#### To-do list:
1) The extract on over-the-air microcontroller firmware updates gives some real time operating systems as examples of common choices. List each of them.
2) Go on with the extract on over-the-air microcontroller firmware updates, beginning after its final sentence.

WEBINAR:
Pushing Microcontroller Firmware Updates Over-the-Air Without Bricking Your Device
WATCH ON-DEMAND NOW
Opens in a new window.The Internet of Things is at a critical juncture. Repeating past mistakes—specifically those related to security and maintenance— will slowly but surely erode confidence in IoT, and its ability to contribute to addressing the myriad of problems that both businesses and the environment face. It’s time to change the way we work on embedded systems.
The paper is organized into two parts.
Part I addresses a broader audience, such as IoT product/project managers and CTOs. It lays out a typical device-side IoT architecture and describes the traditional approach of implementation. It details the associated challenges and develops an argument for a different approach, now made possible through new hardware advancements.
Part II addresses the experienced embedded engineer and explains Twilio’s thinking with regard to how the above-mentioned challenges can be effectively addressed with a new architecture.
Part 1 – The Challenges of Connecting Devices
Connected devices vs. unconnected devices
Microcontrollers have been used in products for many decades, and have revolutionized product feature sets, reliability and performance over time. Moore’s law has brought 16- and 32-bit processing to even the smallest and cheapest consumer products, and the availability of this memory and CPU power has enabled the use of real time operating systems (RTOS) where previously developers had to write “bare metal” code.
However, the transition from unconnected to connected products—in the context of IoT—has uncovered fundamental issues with how software is built for microcontrollers.
Connected device architecture
For IoT devices built around microcontrollers, a typical high level system architecture might look something like the diagram shown here. On the hardware side, there’s a microcontroller connected to both networking hardware (Cellular/Wi-Fi/Ethernet) and to the application hardware—the sensors and actuators used by the IoT application.
In order to manage resources and tasks, an off-the-shelf RTOS is typically used. There are many choices here such as FreeRTOS, NuttX, ThreadX, and from a high level they all perform the same tasks—allocation of both memory and processor resources to different tasks within the system. To help decouple higher software layers from the specific hardware involved, there’s usually also a Hardware Abstraction Layer (HAL) which may be built into—or sit alongside—the RTOS, taking care of the actual hardware accesses to perform I/O.
Connected devices also need a network stack, typically providing TCP/IP networking. The bottom of the stack talks to the network hardware to exchange packets, and the top of the stack provides stream and datagram APIs. On top of this is layered the security stack, to provide authentication and encryption services used by both cloud communications and FOTA (Firmware Over-The-Air update) services.
At the very top, there’s the application, implementing the specific functionality of the device at hand. This talks to the application hardware and the system services and additionally takes care of cloud communication.

Dataset entries
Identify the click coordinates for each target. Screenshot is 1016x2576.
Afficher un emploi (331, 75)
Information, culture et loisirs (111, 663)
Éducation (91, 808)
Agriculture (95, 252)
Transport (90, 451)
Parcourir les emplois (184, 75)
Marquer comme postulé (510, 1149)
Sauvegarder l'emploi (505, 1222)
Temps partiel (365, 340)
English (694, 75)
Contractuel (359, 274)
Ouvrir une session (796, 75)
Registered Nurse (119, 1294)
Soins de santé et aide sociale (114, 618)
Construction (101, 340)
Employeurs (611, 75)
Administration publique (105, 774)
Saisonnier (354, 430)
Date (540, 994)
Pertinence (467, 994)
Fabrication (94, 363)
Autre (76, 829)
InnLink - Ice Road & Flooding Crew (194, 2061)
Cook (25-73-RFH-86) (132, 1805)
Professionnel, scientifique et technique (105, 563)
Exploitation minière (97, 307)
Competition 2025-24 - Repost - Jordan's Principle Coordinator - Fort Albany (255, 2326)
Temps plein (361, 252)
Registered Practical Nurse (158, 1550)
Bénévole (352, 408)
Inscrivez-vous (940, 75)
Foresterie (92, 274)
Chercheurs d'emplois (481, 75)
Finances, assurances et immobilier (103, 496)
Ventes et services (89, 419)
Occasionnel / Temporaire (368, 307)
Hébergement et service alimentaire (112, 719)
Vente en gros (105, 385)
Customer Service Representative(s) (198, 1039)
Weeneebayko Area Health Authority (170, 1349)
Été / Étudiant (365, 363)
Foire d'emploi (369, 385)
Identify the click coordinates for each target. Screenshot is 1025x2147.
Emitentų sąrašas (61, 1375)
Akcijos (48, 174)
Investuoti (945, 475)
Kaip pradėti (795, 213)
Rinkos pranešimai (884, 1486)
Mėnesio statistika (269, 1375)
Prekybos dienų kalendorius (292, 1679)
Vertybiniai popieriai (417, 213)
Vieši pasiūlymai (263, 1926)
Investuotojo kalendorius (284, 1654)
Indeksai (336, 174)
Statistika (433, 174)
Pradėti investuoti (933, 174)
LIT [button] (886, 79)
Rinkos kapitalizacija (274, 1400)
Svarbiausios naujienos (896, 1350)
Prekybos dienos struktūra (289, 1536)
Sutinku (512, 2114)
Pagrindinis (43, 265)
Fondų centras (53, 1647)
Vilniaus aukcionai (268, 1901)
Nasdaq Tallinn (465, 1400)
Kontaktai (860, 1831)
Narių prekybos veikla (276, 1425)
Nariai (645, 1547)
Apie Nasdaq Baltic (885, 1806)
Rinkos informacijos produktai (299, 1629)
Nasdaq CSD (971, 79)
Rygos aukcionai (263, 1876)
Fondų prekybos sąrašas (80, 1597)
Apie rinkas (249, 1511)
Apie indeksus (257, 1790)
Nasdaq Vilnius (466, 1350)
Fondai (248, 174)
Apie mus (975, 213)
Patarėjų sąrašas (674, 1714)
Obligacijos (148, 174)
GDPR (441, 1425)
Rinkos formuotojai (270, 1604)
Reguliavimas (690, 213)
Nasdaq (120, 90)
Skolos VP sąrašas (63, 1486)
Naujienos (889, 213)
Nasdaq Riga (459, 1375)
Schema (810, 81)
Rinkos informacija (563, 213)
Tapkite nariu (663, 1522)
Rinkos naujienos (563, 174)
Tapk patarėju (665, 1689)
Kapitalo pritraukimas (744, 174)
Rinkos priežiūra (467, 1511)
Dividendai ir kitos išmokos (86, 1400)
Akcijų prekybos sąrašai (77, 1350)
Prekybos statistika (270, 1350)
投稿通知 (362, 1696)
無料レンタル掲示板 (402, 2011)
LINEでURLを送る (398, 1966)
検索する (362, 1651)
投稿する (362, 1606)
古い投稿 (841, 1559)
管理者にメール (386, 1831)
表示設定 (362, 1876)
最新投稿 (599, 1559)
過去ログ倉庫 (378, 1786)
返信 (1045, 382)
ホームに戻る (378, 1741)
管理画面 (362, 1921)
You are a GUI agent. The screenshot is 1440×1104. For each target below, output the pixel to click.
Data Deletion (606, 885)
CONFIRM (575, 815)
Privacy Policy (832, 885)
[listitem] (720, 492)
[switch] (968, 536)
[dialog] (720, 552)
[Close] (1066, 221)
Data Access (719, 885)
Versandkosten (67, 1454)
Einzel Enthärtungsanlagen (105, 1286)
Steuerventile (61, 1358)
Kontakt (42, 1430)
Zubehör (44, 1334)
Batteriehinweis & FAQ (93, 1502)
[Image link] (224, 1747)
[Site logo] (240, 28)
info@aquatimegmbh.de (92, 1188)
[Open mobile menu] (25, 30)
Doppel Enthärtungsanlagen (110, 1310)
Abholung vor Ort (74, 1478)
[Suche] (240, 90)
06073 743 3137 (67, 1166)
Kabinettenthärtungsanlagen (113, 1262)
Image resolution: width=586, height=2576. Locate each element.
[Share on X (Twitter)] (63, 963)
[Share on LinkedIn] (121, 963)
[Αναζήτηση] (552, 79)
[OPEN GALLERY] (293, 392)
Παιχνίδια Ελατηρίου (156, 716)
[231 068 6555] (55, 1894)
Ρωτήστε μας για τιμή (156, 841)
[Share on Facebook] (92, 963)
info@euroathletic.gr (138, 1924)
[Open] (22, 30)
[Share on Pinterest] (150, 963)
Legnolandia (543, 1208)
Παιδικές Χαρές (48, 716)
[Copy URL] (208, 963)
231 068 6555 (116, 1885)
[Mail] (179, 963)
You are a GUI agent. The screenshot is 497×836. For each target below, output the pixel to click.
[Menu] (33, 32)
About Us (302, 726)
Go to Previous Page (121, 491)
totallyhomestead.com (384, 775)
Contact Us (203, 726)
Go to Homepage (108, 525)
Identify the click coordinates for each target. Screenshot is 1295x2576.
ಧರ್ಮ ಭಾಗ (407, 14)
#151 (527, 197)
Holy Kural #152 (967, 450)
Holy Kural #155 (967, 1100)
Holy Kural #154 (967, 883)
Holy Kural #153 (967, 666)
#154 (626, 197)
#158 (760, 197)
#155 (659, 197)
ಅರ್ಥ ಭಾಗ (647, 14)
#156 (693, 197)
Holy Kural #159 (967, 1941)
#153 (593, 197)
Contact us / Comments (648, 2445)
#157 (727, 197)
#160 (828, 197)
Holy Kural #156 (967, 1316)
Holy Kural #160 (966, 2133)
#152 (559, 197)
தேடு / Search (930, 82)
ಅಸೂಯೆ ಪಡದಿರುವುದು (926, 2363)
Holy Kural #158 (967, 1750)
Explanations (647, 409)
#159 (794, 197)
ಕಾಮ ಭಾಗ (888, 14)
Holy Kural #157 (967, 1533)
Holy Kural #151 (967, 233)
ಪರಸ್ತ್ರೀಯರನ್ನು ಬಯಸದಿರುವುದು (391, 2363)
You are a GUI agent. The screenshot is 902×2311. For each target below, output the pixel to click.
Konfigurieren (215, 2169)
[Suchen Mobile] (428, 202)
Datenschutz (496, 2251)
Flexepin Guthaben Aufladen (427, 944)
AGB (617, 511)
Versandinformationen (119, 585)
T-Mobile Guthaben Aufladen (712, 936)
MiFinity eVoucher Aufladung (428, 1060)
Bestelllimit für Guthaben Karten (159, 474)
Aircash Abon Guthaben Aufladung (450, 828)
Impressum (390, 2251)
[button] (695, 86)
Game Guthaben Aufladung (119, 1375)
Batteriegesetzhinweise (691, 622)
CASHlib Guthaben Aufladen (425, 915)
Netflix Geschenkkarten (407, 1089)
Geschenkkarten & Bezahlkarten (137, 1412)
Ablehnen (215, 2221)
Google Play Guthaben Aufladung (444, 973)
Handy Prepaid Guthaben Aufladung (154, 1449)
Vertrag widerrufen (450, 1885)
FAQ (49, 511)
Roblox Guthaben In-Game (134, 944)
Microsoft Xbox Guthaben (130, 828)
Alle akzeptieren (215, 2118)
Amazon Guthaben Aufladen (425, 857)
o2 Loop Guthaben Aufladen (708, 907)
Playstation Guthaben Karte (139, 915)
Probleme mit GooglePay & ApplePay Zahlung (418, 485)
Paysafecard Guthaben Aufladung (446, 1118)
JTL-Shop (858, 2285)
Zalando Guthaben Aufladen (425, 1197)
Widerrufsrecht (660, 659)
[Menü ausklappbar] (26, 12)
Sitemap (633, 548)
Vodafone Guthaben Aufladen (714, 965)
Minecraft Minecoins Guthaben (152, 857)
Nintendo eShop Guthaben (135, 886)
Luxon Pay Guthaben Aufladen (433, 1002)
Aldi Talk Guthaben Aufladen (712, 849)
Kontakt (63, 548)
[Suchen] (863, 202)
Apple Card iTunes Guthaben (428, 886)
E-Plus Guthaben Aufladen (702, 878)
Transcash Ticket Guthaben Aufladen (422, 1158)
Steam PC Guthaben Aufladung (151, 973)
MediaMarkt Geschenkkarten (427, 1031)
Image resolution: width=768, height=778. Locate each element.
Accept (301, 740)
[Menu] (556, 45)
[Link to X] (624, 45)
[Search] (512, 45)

#### Solved problems:
1) FreeRTOS, NuttX, ThreadX

2)
Usually, the stack has been integrated by the device maker:
Integration & maintenance challenges
Some pre-integration often exists—for example, Arm provide HAL packaged releases with Mbed OS, network stack and security stack, and Infineon/Cypress provide FreeRTOS, lwIP and Mbed TLS as part of their WICED platform (Wireless Internet Connectivity for Embedded Devices, a platform to enable Wi-Fi and Bluetooth connectivity in system design). Yet the design decisions made by these integrators do not always line up well with the application requirements, resulting in heavy developer customization. That, in turn, comes with the additional complexity of having to merge new releases from the supplier with the existing code base.
Merging changes from suppliers is a requirement to maintain system stability and security over the long term—and in IoT deployments that can mean a decade or more—, especially as these packages usually include code that is directly network-facing, which is easiest for an attacker to target. While some vendors provide long term support branches (“LTS”), which retain API compatibility for essential security updates, the definition of “Long Term” is often not compatible with a product’s lifecycle. For example, Mbed TLS has LTS releases which offer security updates without API changes for up to 3 years. But beyond that, the developer would need to integrate a possibly radically different API to maintain a secure product—or heavily compromise a product’s security by continuing to rely on out-of-date code.
As always, the more software you’re writing or integrating, the more maintenance you will have to perform on this code over the product’s entire lifecycle. Whereas an unconnected product might comprise 90% application code and 10% third-party code (and ongoing maintenance isn’t required as physical access would be required for any attack), connected products are often 20% application code and 80% third-party code, all of which has to be maintained to protect the user and manufacturer’s reputation.
Security design
Besides maintenance, there’s a very real problem with both design and implementation of security components. As with any specialist field, there’s a lot of expertise required to make the correct trade-offs and design decisions when building a connected product—and people with the appropriate skills are rare and hence expensive to hire.
When areas of the product are being architected from scratch— especially parts which may not be serviced adequately by well- supported open source software—the risks associated with a subtly-flawed design decision could be significant.
Value and cost predictability
As can be seen in the architecture diagram, there’s a huge amount of software required to build a secure connected product—and most of it does not depend on the application itself. Not only is the time and money spent on integrating and maintaining external components a huge burden to a product’s lifetime costs, it is also essentially invisible to the end user, and doesn’t differentiate the product in the market.
Millions of engineer-hours have gone into reinventing the “connectivity wheel” for every single IoT product that has ever shipped. Complexity, budgets, schedules and lack of relevant domain knowledge has also meant that many of these products suffer from latent security issues just waiting to ruin someone’s day.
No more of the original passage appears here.